What is needed ▸
Wherever a line below holds the word "icon", copy that line.

Data records ▸
========================

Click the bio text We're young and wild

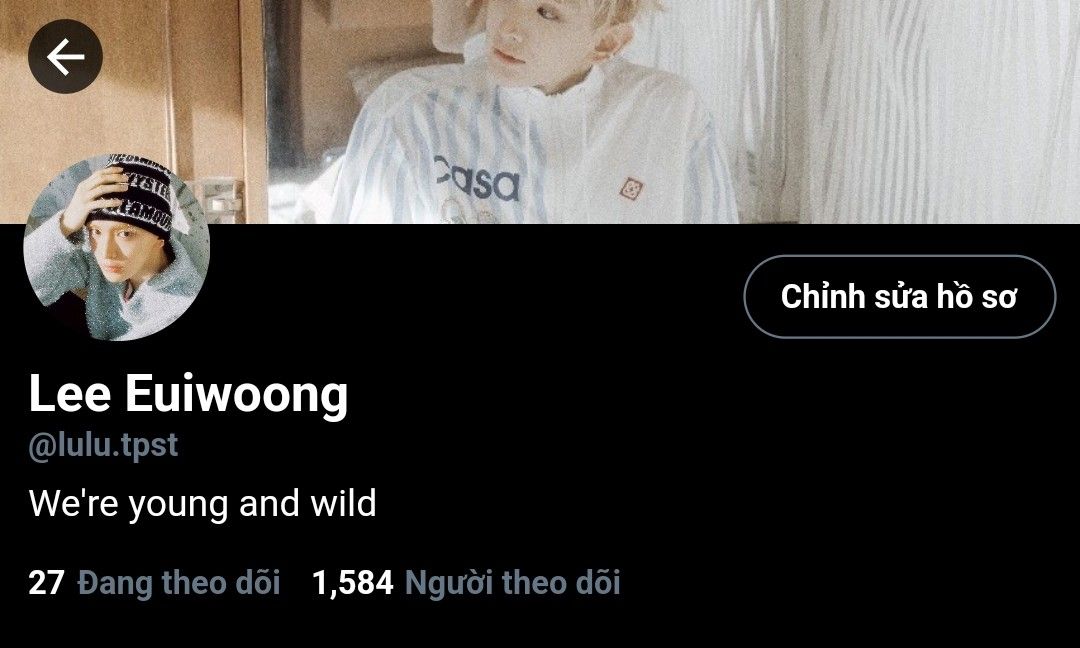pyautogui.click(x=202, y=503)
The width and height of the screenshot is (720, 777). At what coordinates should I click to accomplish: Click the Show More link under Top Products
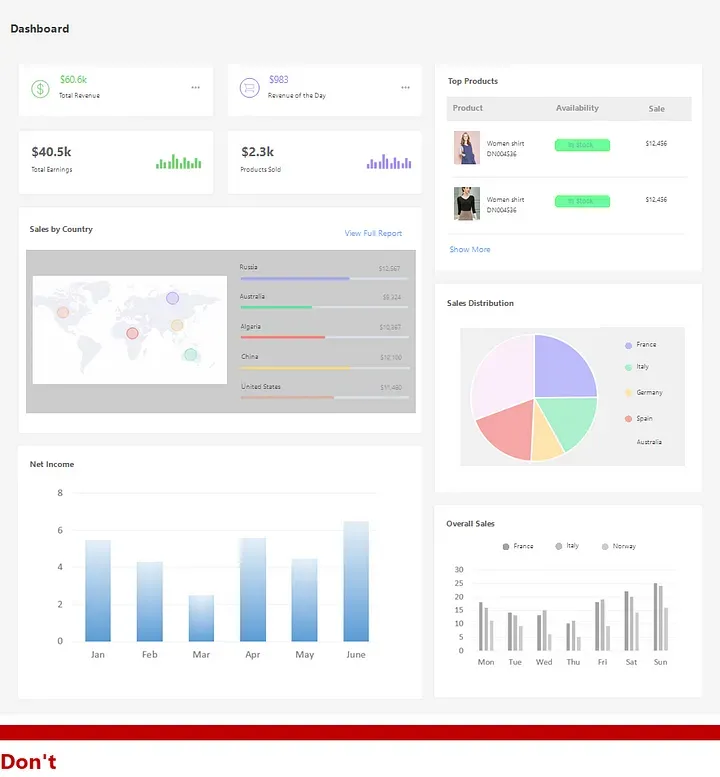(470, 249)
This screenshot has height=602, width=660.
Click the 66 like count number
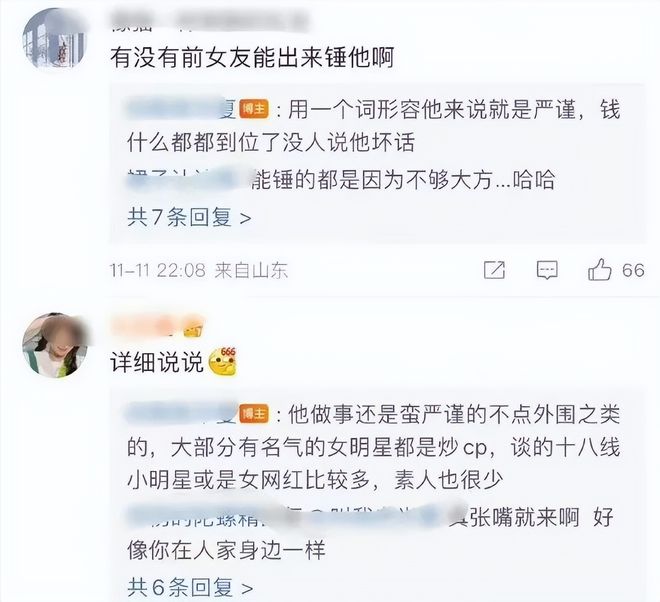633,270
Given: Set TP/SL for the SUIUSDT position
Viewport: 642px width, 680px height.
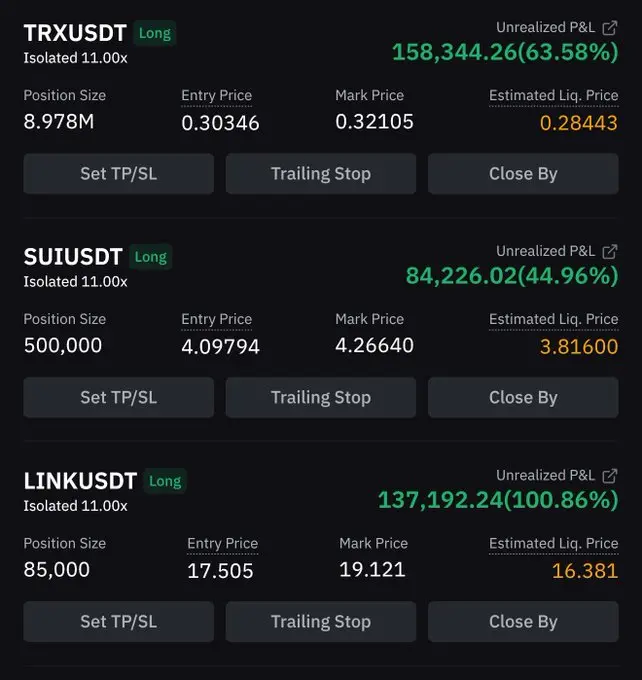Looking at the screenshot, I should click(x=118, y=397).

========================

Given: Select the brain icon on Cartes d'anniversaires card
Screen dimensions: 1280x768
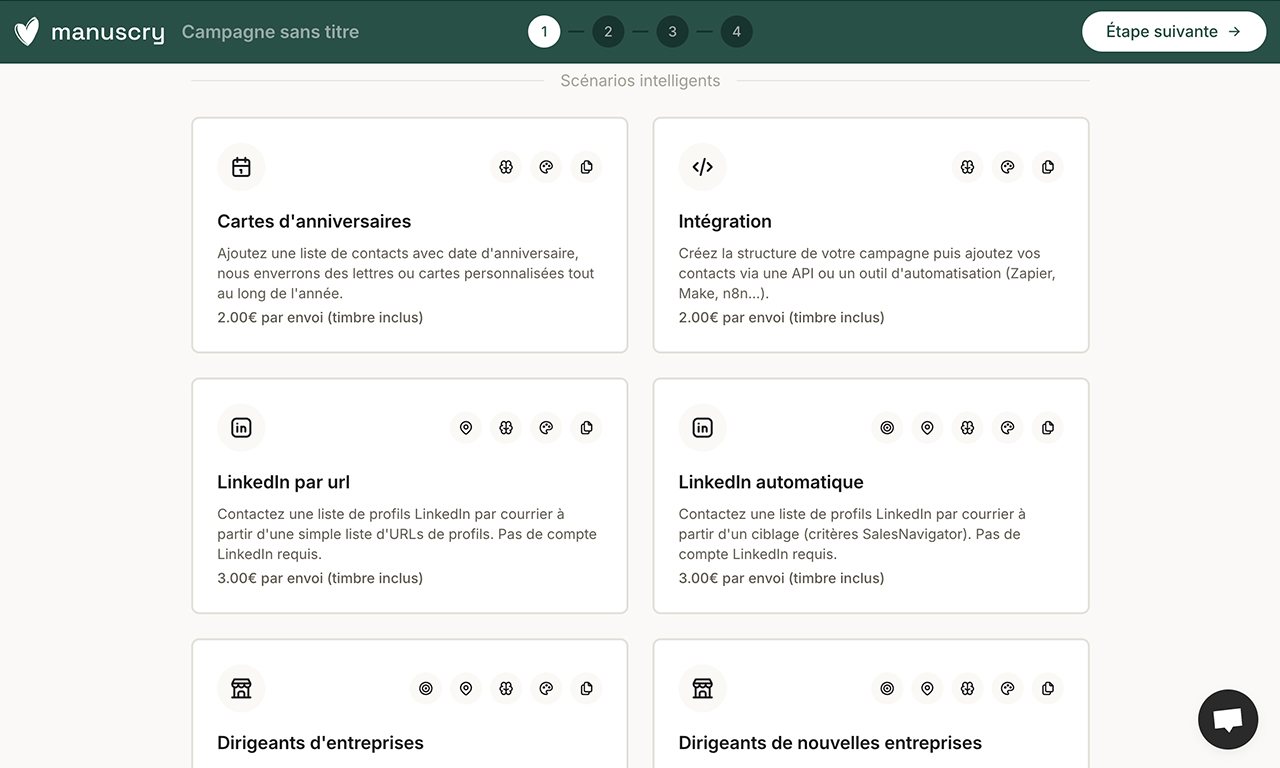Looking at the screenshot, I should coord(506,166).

========================

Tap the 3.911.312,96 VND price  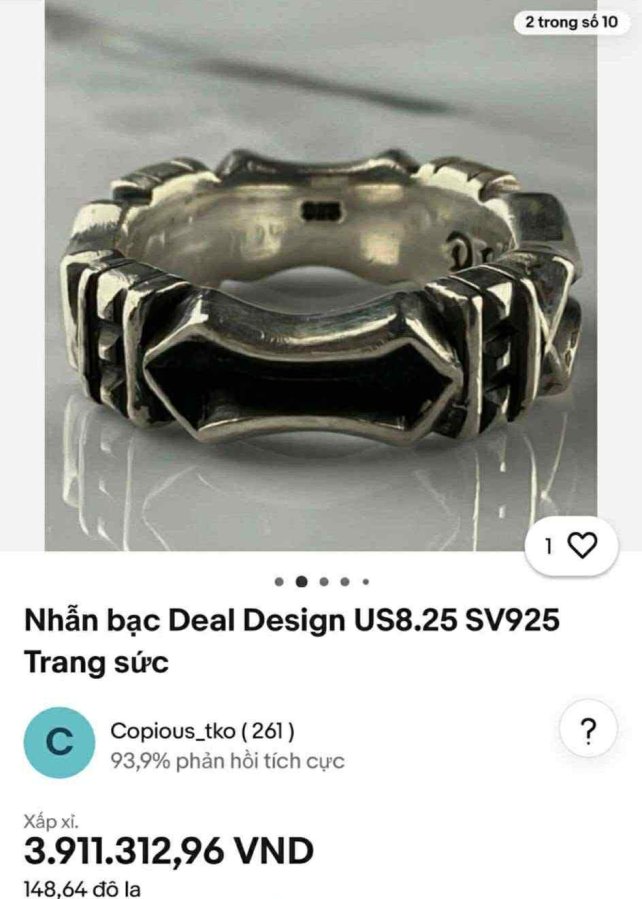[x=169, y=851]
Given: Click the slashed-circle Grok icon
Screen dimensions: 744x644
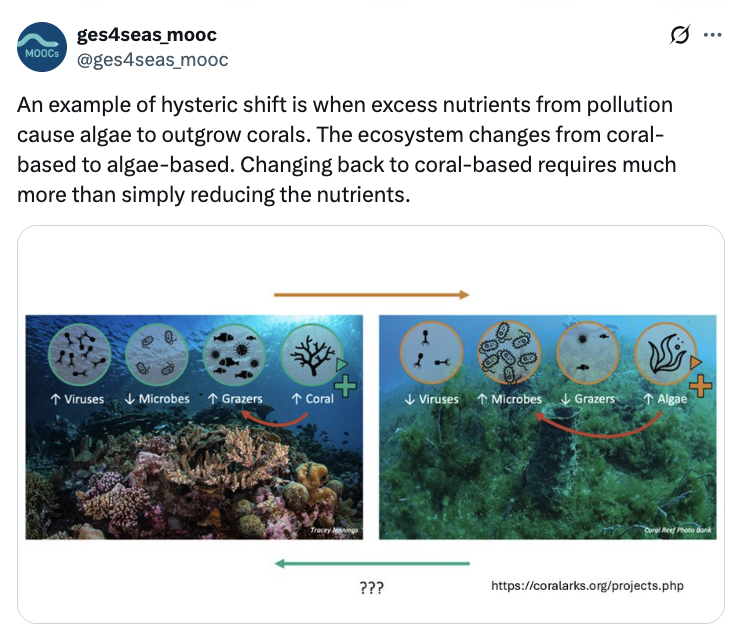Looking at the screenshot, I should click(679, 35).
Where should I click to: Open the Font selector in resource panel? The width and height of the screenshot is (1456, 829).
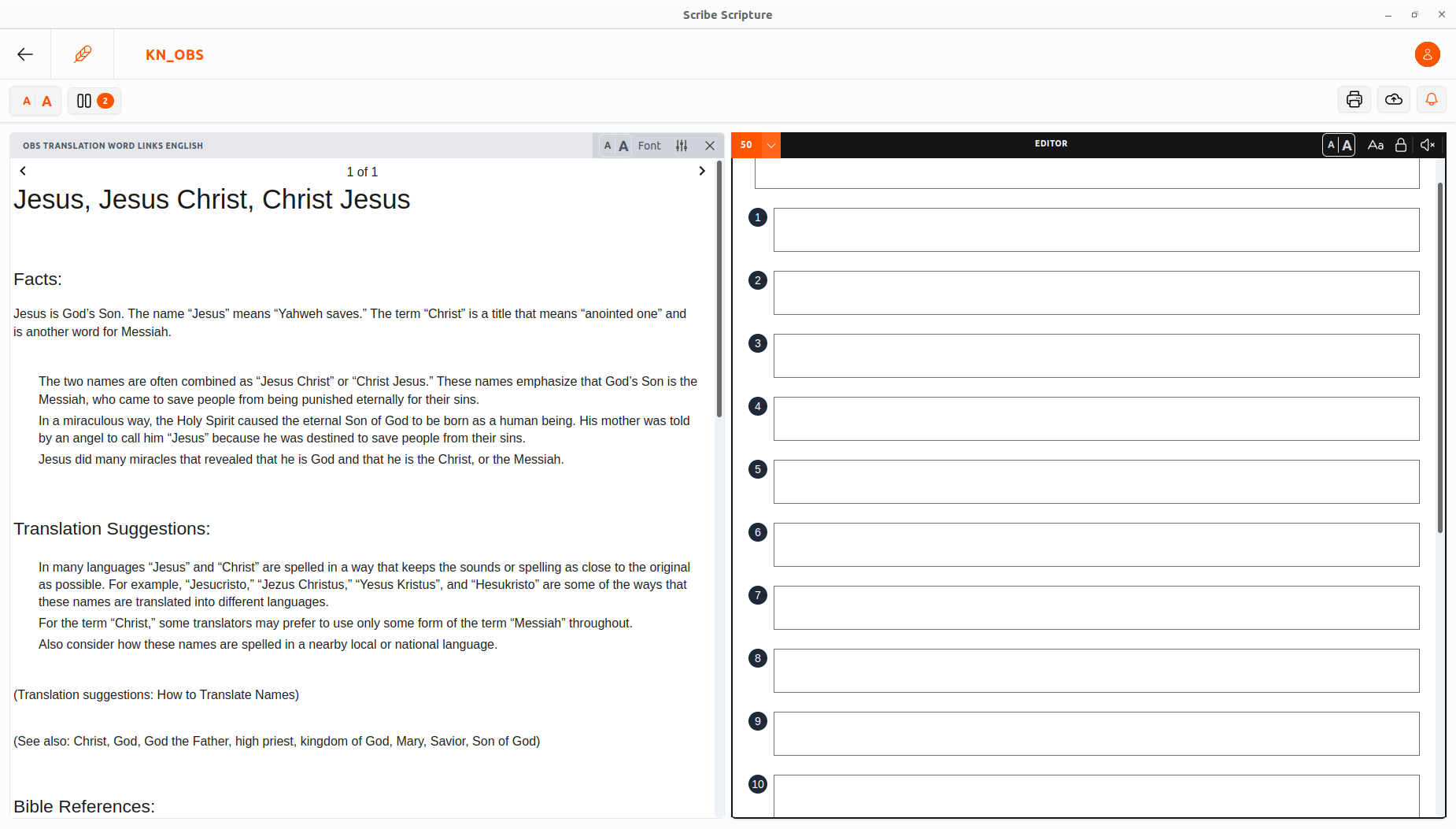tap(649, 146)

========================

Solution ▸
Given: Select the brain icon on Cartes d'anniversaires card
Given: Click the slashed-circle Grok icon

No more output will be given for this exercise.